Where they have burned books, they will end in burning human beings," wrote Heinrich Heine.
The poet’s maxim can be applied with justice to any totalitarian regime. As a matter of fact, these two processes often run parallel, and sometimes the second precedes the first: first the human being is destroyed, and then all traces of his existence, left in printed and written sources, are erased.
In the Soviet period a frightening technique was invented: first total genocide was declared, and then this was followed by “bibliocide” – the mass removal and subsequent destruction of whole editions of books and other national printed material.
An eloquent testimony to this is provided by the contents of the restricted access collections of the major libraries, which were given the name “spetskhran”, and attained colossal dimensions – up to half a million volumes.
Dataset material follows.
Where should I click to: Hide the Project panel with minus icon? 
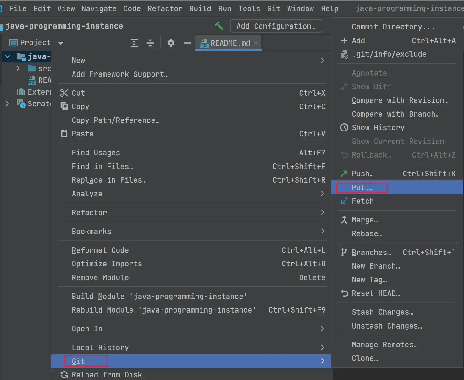[x=187, y=43]
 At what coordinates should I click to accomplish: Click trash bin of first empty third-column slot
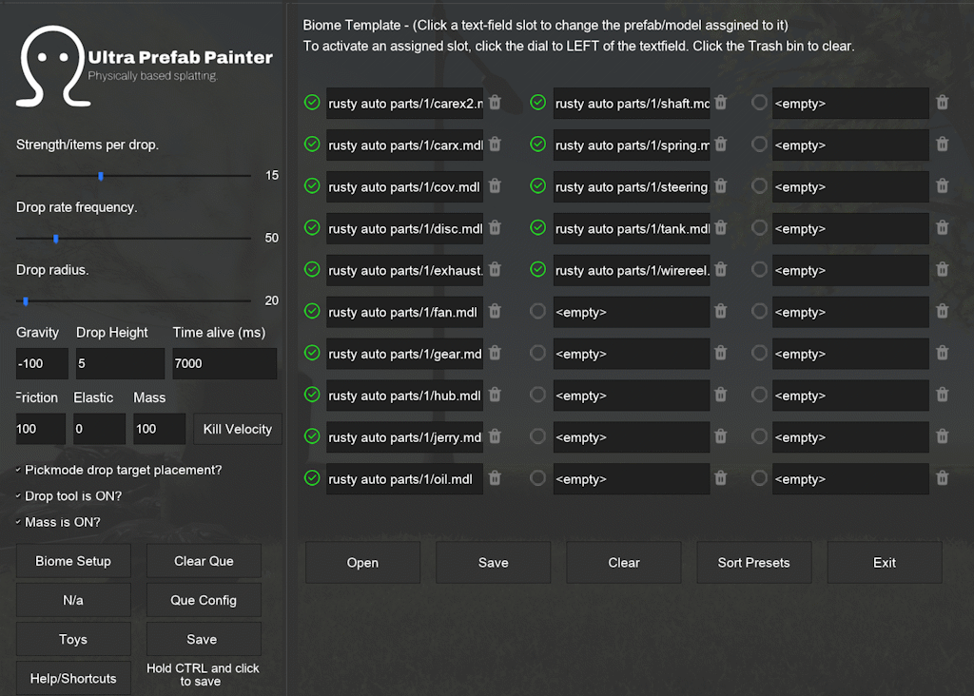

They mostly contained the books of forbidden authors – those who were declared to be “unpersons” and were subject to “vaporization”, if one recalls the terms used by the civil servants of the Ministry of Truth in George Orwell’s novel 1984.
The Soviet spetskhrany, like the regime as a whole, were also distinguished by another feature: not only people, but also peoples, were subject to “vaporization”. As a result, all books bearing any relation to such “unnations” must be struck from memory. They were subject to destruction, with the exception of numbered copies left for the restricted access collections of the major book repositories.